---
title: "Introduction to Predictive Models"
subtitle: "IN2004B: Generation of Value with Data Analytics"
author: 
  - name: Alan R. Vazquez
    affiliations:
      - name: Department of Industrial Engineering
format: 
  revealjs:
    chalkboard: false
    multiplex: false
    footer: "Tecnologico de Monterrey"
    logo: IN2004B_logo.png
    css: style.css
    slide-number: True
    html-math-method: mathjax
editor: visual
jupyter: python3
---


## Load the libraries

</br>

Before we start, let's import the data science libraries into Python.


In [None]:
#| echo: true
#| output: false

import pandas as pd
import matplotlib.pyplot as plt
import seaborn as sns
from sklearn.model_selection import train_test_split
from sklearn.linear_model import LinearRegression
from sklearn.metrics import mean_squared_error

Here, we use specific functions from the **pandas**, **matplotlib**, **seaborn** and **sklearn** libraries in Python.

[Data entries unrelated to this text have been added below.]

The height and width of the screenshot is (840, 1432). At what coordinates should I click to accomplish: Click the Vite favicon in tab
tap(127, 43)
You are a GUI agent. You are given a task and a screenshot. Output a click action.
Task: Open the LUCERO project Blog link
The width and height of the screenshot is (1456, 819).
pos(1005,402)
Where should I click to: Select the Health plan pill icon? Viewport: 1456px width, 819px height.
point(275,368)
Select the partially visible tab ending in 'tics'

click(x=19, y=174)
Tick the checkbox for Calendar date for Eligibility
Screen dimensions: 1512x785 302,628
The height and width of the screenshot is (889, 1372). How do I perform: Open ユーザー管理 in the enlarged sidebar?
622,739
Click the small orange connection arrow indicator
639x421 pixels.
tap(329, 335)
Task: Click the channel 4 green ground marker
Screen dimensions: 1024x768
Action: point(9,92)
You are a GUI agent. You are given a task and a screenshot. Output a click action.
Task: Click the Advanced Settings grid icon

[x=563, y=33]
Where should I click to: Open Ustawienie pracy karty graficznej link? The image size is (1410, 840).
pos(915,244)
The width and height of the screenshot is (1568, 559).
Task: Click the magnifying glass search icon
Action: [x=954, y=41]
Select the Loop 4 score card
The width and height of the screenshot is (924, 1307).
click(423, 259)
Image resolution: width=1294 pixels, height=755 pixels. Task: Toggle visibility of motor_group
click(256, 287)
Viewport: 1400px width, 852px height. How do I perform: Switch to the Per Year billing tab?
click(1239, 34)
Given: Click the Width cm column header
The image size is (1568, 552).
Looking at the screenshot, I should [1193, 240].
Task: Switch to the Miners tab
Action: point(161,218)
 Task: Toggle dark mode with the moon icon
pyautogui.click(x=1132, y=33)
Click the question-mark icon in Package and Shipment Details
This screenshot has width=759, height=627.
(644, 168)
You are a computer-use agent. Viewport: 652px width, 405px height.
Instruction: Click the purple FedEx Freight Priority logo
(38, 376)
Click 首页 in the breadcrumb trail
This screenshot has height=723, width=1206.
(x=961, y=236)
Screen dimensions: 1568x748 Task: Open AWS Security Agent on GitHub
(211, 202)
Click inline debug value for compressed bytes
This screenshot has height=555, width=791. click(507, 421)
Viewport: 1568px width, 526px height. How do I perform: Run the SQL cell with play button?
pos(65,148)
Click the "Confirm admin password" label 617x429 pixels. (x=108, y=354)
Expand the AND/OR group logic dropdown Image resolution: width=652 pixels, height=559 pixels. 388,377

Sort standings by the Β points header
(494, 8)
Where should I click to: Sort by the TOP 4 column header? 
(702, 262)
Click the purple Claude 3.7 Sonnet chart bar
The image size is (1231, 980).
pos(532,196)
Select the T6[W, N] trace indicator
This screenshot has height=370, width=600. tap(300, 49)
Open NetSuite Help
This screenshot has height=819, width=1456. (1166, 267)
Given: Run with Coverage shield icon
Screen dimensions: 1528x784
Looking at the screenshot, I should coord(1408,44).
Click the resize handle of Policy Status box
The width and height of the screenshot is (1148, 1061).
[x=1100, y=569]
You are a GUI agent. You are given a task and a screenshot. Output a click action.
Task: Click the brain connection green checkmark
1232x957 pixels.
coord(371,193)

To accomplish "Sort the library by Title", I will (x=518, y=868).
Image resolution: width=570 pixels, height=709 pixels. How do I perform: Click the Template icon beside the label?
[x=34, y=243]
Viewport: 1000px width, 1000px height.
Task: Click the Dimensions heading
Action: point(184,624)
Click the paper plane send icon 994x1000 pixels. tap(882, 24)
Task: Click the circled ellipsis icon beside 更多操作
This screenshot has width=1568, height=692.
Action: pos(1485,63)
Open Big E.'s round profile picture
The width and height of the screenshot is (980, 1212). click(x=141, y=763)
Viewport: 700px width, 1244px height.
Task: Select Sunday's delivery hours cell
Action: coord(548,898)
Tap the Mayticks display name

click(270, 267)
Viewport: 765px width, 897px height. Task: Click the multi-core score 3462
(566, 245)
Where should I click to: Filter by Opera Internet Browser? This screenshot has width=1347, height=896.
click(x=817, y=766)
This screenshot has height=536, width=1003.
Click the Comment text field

## Main data science problems

</br>

[**Regression Problems**]{style="color:green;"}. The response is numerical. For example, a person's income, the value of a house, or a patient's blood pressure.

[**Classification Problems**]{style="color:blue;"}. The response is categorical and involves *K* different categories. For example, the brand of a product purchased (A, B, C) or whether a person defaults on a debt (yes or no).

The predictors ($\boldsymbol{X}$) can be *numerical* or *categorical*.

## Main data science problems

</br>

[**Regression Problems**]{style="color:green;"}. The response is numerical. For example, a person's income, the value of a house, or a patient's blood pressure.

[**Classification Problems**. The response is categorical and involves *K* different categories. For example, the brand of a product purchased (A, B, C) or whether a person defaults on a debt (yes or no).]{style="color:gray;"}

The predictors ($\boldsymbol{X}$) can be *numerical* or *categorical*.

## Regression problem

</br>

**Goal**: Find the best function $f(\boldsymbol{X})$ of the predictors $\boldsymbol{X} = (X_1, \ldots, X_p)$ that predicts the response $Y$.

In mathematical terms, we want to establish the following relationship:

$$Y = f(\boldsymbol{X}) + \epsilon$$

-   Where $\epsilon$ is a natural (random) error.

## How to find the shape of $f(\boldsymbol{X})$?

</br>

Using training data. ![](images/TrainVal1.png){fig-align="center"}

## How to find the shape of $f(\boldsymbol{X})$?

</br>

Using training data.

![](images/TrainVal2.png){fig-align="center"}

## How to evaluate the quality of the candidate function $\hat{f}(\boldsymbol{X})$?

:::::: center
::::: columns
::: {.column width="40%"}
Using validation data.
:::

::: {.column width="60%"}
![](images/TrainVal3.png){fig-align="center"}
:::
:::::
::::::

## How to evaluate the quality of the candidate function $\hat{f}(\boldsymbol{X})$?

:::::: center
::::: columns
::: {.column width="40%"}
Using validation data.
:::

::: {.column width="60%"}
![](images/TrainVal4.png){fig-align="center"}
:::
:::::
::::::

## Moreover...

</br>

:::::: center
::::: columns
::: {.column width="40%"}
We can use [***test data***]{style="color:darkgreen;"} for a final evaluation of the model.

Test data is data obtained from the process that generated the training data.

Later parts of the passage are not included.